Where a line in the records below includes "Focus", pull that line out.

[Data entries]
┄┄┄┄┄┄┄┄┄┄

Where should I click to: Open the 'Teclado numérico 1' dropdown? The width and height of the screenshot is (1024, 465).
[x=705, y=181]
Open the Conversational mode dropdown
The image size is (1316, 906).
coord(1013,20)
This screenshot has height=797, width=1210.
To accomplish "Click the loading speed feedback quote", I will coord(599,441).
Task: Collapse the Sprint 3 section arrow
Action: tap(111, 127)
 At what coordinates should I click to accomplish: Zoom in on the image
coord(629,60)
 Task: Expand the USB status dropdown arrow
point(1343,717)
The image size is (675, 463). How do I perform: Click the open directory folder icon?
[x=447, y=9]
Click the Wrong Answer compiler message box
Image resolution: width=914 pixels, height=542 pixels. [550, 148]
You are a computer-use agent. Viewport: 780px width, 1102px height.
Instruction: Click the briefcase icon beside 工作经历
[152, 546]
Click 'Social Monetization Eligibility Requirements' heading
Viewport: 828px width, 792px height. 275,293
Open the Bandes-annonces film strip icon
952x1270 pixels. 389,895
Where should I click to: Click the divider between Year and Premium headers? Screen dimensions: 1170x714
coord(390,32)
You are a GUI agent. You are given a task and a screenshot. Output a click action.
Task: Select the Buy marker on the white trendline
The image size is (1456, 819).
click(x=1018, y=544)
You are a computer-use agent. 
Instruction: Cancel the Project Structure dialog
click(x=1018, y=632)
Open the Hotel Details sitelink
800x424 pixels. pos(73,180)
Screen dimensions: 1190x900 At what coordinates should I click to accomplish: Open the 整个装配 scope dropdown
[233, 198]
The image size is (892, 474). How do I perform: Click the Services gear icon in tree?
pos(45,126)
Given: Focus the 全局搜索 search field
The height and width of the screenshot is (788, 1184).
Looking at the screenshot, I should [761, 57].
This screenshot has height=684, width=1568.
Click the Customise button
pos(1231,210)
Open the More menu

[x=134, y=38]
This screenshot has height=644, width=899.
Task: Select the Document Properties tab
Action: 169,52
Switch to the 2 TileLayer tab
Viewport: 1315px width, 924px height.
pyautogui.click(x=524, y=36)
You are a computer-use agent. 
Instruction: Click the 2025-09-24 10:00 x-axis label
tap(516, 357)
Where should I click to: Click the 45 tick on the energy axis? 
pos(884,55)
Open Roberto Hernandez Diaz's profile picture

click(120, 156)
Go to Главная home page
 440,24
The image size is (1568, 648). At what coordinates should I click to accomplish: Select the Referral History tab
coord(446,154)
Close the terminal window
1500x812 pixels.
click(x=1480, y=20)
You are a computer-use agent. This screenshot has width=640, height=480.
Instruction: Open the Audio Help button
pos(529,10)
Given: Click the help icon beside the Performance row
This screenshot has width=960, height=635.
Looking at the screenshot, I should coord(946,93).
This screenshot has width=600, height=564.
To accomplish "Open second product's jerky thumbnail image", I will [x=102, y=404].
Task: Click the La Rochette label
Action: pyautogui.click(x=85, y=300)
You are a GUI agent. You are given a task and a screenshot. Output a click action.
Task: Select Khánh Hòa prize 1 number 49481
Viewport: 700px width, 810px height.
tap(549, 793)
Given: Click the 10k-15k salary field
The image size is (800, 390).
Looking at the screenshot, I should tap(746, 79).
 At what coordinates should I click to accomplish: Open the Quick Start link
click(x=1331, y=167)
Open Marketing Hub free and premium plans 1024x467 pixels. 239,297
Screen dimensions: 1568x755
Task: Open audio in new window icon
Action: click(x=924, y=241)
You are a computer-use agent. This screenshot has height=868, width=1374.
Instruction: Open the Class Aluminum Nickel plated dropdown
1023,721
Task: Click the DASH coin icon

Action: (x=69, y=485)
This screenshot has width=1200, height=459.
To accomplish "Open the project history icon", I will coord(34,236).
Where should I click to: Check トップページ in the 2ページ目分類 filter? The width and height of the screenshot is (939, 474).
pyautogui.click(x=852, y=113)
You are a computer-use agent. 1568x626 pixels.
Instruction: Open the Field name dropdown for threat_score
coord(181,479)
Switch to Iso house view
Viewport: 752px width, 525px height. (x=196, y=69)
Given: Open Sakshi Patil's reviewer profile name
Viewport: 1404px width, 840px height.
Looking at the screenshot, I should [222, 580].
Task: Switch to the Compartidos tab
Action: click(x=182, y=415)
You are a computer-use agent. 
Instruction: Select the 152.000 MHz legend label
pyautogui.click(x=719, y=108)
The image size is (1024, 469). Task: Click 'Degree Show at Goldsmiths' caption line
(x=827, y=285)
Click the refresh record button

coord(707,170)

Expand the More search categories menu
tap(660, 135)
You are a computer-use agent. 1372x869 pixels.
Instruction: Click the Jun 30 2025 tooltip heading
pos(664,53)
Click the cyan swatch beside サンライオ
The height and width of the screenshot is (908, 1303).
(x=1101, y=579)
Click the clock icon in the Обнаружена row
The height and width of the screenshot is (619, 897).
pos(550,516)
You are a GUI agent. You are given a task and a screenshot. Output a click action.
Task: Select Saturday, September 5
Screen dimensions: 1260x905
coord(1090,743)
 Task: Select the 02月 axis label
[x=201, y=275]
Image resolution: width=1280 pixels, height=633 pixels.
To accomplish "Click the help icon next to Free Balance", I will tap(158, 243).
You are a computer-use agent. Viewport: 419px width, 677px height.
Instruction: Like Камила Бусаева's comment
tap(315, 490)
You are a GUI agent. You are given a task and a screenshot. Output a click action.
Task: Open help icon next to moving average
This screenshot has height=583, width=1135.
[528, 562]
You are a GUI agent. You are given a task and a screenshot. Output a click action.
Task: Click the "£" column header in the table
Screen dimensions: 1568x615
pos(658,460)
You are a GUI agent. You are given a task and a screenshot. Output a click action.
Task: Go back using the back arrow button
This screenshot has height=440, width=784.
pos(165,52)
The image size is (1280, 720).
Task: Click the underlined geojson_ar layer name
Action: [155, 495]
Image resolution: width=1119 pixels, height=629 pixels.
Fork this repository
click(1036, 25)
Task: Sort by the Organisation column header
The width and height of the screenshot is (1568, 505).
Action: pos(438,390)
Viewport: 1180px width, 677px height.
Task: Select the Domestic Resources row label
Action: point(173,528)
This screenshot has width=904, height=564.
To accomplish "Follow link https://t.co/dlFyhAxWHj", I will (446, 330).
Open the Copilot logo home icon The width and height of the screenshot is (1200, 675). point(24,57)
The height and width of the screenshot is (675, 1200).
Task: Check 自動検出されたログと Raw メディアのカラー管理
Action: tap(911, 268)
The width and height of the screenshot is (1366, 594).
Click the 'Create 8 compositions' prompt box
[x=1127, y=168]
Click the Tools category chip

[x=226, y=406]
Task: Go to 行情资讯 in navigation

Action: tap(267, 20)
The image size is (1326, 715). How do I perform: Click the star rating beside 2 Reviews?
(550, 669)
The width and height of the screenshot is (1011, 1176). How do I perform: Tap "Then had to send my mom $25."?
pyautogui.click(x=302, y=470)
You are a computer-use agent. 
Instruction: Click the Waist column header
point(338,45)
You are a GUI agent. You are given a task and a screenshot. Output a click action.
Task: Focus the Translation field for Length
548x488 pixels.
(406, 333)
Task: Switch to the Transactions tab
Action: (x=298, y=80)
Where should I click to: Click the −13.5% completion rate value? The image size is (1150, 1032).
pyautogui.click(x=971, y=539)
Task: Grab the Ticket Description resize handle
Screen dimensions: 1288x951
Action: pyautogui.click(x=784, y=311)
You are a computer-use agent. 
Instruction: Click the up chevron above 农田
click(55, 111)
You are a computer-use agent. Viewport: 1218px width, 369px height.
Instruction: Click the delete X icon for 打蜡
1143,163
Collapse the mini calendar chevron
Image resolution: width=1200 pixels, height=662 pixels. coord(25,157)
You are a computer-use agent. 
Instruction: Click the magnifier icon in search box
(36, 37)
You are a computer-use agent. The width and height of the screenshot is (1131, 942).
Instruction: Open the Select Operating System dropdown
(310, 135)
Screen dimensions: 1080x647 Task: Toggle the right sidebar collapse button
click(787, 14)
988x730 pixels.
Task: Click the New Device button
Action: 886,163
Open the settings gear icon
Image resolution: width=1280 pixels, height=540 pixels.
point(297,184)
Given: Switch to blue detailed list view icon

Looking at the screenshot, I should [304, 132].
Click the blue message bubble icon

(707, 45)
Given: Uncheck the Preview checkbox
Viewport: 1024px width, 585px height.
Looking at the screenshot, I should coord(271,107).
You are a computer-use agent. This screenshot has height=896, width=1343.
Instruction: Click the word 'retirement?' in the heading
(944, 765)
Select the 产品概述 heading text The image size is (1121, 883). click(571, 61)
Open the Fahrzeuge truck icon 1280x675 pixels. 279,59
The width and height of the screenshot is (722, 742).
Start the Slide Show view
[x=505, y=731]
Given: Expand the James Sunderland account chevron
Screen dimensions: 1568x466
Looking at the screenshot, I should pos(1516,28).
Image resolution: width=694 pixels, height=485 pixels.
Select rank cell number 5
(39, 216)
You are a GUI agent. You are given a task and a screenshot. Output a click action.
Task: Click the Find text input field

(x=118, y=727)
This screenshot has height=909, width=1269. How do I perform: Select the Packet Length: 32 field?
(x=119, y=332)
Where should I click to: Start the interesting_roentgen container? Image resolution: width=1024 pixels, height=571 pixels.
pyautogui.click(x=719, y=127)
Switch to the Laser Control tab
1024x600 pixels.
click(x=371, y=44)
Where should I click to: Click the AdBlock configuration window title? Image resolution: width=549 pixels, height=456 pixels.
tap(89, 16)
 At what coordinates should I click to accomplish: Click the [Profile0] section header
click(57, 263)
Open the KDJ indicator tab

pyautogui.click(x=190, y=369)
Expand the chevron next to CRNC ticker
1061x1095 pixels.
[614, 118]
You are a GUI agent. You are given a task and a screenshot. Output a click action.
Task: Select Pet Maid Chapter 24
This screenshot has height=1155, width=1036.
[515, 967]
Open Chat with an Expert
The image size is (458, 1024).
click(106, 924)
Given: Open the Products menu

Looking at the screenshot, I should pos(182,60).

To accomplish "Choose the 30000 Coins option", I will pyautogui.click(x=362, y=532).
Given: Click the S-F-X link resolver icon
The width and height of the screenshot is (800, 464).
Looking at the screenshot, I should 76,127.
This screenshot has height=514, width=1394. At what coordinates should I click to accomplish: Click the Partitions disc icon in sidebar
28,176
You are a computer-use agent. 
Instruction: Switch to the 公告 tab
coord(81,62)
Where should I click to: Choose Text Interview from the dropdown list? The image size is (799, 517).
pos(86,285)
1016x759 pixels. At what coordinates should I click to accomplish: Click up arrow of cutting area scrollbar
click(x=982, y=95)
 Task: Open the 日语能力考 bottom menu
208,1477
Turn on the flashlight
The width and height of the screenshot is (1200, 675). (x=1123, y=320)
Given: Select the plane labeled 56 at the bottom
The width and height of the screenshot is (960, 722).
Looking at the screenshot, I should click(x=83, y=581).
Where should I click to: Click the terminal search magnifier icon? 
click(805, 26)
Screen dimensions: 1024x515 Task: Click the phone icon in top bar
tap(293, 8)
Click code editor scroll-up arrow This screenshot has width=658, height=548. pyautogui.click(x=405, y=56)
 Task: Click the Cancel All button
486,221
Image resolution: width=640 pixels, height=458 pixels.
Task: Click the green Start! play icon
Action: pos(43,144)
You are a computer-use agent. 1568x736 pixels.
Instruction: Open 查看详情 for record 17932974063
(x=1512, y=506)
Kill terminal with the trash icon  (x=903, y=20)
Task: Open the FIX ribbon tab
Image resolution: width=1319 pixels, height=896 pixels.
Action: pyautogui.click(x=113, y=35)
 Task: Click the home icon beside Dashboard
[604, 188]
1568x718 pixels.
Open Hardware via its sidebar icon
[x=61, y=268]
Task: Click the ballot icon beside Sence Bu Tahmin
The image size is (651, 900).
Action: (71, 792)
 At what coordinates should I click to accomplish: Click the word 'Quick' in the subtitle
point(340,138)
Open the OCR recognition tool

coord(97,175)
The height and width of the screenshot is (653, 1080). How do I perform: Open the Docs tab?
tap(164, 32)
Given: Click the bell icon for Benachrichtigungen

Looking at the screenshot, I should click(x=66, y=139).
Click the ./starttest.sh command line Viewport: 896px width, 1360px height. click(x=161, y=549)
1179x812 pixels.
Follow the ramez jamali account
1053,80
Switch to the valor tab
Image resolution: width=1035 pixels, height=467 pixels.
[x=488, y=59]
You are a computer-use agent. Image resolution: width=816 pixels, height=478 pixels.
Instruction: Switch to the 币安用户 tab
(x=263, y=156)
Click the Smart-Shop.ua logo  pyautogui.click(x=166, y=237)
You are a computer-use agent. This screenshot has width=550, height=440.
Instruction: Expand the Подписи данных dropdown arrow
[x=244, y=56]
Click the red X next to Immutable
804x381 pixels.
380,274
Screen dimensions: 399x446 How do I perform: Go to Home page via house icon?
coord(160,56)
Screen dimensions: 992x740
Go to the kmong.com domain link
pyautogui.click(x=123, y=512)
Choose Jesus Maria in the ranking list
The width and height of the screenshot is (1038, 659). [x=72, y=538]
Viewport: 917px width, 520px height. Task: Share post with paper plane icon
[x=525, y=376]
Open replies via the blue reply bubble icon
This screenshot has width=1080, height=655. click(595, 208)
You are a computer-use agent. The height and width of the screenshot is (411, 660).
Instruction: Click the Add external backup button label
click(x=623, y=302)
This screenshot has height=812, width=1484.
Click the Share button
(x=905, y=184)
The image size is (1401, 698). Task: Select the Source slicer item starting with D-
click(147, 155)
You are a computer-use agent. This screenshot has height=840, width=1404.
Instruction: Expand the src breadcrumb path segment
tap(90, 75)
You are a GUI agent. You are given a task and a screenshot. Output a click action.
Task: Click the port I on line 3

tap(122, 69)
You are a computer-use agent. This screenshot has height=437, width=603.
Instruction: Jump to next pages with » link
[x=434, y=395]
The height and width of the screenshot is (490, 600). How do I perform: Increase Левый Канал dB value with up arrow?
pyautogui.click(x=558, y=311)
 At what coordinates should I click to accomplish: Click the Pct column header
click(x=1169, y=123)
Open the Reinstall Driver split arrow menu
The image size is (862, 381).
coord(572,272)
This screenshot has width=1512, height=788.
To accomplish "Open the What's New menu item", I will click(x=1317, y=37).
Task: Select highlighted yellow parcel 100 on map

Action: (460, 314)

┄┄┄┄┄┄┄┄┄┄

▶ _Answer area_:
Given: Focus the 全局搜索 search field
Task: Focus the Translation field for Length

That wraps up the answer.